I’m gonna end this here. I’ve drank 2+ litres of coke since ~4pm yesterday and it’s 2:46am now and I’m not tired, which is a bad sign. Late night + coke leads the the sort of ramblings you’ll find above. I really do think I’m gonna kludge the source. I don’t have the attention span at this time to proof read for coherence and grammar. Please forgive these errors.
Notes:
[1] Source cancer: uncontrolled growth of the source.
[2]Some of what might be considered a quirk from the MS SQL to Oracle POV may be considered the lack of a coddling feature from the Oracle to MS SQL POV.
[update]
I did implement the automatic source trimming solution and it works surprisingly better than expected. I had no idea how well Ruby, or my old, dieing desktop I use as a personal server would handle reading in thousands of lines from a text file, storing them in an array and then sorting that array (randomly of course, as not to be ageist). It handles it well, and does it faster than it took to scan the command prompt to find where it started the trimming process. An other time Ruby has completely amazed me. I still plan to implement the SQL solution, and I’m still working on the measurement algorithm.
With that done, you’ll notice that on the right side of the home page you can read the sometimes-coherent ramblings generated by a man that learned to speak by reading twitter, who I named Desmond Keller; Desmond after Desmond Dekker and Keller, as best I can figure, Hellen Keller. Feel free to follow him, but be warned:
(1)He’s completely unmoderated, with the exception of the most basic attempts to remove @ replies and urls (though they may slip through as it’s not foolproof, and i’d rather have false negatives than false positives) to try to prevent bothering others and inadvertently passing along possible spam and pinup girls.
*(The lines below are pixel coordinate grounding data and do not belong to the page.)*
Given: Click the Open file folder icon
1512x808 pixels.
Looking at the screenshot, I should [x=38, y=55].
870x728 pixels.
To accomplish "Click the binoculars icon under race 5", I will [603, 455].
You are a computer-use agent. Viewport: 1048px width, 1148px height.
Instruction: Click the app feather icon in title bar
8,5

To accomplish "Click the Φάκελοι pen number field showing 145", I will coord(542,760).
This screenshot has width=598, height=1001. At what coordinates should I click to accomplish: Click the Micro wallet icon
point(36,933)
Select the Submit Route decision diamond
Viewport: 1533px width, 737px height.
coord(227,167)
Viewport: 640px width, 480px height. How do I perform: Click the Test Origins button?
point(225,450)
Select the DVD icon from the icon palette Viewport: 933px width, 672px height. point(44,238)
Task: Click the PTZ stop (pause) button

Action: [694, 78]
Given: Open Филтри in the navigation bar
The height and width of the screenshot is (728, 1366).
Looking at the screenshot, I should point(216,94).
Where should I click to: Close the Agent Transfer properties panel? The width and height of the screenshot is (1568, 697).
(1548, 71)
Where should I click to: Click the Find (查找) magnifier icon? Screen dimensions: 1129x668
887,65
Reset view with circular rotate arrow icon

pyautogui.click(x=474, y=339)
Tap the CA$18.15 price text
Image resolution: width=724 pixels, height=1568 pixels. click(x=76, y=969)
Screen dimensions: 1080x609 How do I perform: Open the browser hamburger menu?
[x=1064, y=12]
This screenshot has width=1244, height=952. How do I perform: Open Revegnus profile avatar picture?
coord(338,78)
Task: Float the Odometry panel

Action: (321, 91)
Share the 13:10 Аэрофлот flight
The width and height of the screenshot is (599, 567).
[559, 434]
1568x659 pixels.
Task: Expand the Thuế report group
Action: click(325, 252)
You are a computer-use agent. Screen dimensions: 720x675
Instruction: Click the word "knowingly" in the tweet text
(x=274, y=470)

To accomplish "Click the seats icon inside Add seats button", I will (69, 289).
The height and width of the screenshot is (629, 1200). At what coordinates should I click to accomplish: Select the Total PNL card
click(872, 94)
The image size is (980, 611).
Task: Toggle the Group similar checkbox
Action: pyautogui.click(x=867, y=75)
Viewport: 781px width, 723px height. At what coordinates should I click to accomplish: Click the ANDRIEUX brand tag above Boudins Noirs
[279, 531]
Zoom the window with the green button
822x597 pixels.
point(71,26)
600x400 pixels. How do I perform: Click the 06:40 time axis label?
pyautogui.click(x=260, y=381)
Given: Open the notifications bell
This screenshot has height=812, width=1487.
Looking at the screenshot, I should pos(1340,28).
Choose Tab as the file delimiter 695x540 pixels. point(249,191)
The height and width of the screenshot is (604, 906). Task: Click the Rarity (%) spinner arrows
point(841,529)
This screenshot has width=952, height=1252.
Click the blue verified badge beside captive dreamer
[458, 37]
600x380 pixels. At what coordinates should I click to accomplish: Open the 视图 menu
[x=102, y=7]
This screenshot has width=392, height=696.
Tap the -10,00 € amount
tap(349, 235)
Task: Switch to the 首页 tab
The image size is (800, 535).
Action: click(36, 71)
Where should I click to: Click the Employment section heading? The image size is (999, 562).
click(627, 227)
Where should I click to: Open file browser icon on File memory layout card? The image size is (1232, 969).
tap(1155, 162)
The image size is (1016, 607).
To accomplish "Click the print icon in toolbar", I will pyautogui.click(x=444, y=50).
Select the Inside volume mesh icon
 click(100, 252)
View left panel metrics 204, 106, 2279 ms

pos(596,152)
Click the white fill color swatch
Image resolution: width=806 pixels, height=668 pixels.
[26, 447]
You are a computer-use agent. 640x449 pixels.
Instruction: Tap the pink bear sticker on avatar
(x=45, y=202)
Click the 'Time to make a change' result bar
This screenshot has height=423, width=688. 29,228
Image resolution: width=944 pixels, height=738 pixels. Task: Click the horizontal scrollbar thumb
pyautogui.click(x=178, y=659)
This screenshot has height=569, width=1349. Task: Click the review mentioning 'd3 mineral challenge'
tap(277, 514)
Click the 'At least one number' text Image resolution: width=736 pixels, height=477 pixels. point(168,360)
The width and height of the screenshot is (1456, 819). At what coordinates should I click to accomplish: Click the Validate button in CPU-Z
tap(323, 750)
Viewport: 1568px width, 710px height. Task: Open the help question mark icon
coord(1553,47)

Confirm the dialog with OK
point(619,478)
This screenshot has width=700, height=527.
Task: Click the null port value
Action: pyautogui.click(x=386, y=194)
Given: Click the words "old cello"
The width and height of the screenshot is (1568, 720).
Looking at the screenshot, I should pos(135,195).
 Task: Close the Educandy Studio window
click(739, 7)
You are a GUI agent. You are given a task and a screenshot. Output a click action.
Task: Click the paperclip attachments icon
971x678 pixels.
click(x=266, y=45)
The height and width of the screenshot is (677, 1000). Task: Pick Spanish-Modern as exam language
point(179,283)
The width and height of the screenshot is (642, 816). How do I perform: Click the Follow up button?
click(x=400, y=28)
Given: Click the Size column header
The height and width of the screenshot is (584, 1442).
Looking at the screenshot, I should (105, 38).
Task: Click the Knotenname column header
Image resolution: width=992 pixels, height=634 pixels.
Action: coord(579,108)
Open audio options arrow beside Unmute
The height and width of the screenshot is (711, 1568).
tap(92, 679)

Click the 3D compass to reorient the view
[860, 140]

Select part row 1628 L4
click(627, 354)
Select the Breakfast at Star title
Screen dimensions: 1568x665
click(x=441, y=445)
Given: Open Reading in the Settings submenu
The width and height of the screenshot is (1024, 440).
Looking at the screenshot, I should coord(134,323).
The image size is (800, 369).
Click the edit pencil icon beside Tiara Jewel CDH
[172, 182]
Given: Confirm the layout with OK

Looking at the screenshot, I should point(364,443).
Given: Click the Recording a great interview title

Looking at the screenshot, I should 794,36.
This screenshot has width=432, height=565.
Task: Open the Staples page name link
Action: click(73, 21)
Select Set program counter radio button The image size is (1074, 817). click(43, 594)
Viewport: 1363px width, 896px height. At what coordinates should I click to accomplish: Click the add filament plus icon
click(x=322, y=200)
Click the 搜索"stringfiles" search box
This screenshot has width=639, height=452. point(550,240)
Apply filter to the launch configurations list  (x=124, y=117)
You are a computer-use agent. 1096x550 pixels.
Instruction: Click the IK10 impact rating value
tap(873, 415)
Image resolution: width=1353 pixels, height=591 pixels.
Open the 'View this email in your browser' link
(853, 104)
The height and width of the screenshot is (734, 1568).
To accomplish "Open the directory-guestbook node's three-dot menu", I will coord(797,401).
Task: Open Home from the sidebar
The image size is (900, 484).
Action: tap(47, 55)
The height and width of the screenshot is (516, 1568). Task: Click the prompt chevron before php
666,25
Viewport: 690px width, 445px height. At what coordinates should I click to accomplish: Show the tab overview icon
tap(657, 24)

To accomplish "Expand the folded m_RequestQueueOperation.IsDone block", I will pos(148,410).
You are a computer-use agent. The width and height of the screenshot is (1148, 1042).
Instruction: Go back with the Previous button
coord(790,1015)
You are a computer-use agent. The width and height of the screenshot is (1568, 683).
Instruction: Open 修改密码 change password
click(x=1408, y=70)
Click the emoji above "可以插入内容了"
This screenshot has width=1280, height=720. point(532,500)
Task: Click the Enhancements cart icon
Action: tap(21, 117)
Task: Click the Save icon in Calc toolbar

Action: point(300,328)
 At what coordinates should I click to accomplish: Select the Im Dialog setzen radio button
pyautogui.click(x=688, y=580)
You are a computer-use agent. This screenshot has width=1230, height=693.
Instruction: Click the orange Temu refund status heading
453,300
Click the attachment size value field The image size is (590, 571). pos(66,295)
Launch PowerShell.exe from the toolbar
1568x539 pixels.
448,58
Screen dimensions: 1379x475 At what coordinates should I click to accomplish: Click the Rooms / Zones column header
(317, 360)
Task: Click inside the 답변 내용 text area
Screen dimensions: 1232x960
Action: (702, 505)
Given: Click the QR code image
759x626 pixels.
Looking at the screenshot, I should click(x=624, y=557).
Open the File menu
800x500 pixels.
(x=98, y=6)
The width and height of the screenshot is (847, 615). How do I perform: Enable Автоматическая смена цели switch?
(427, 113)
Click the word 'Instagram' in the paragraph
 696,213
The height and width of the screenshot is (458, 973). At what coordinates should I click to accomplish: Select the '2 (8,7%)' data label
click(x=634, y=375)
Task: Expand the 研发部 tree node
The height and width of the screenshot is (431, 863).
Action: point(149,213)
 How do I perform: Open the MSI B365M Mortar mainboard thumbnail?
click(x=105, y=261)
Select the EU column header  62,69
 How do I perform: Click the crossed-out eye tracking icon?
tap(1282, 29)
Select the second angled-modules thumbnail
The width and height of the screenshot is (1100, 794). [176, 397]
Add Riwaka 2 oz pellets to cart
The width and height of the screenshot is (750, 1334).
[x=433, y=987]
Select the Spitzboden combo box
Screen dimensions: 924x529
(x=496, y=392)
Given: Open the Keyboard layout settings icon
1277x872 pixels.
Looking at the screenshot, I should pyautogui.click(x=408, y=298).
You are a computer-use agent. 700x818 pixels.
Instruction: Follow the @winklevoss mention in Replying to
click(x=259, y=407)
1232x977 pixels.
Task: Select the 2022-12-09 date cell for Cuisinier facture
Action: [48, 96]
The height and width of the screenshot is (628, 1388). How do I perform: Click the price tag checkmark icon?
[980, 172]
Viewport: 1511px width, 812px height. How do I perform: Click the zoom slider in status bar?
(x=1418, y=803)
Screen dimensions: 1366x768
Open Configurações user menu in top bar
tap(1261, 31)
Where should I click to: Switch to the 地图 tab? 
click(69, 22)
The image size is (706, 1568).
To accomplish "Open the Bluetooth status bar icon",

(2)He updates frequently. Specifically, every 20-30 minutes, as in48-72 updates a day, assuming no errors and no ‘server’ downtime. I follow a manic webcomic artist that updates less than that, so putting him in a special Tweetdeck group is a suggestion.
Secondly, I put my tangental rants in code blocks so they’re visually different than the rest of the post so they’re easier to skip if you desire more coherence and cohesiveness in the post. I wish wordpress had collapsible “spoiler” boxes that I could have hid the rants in.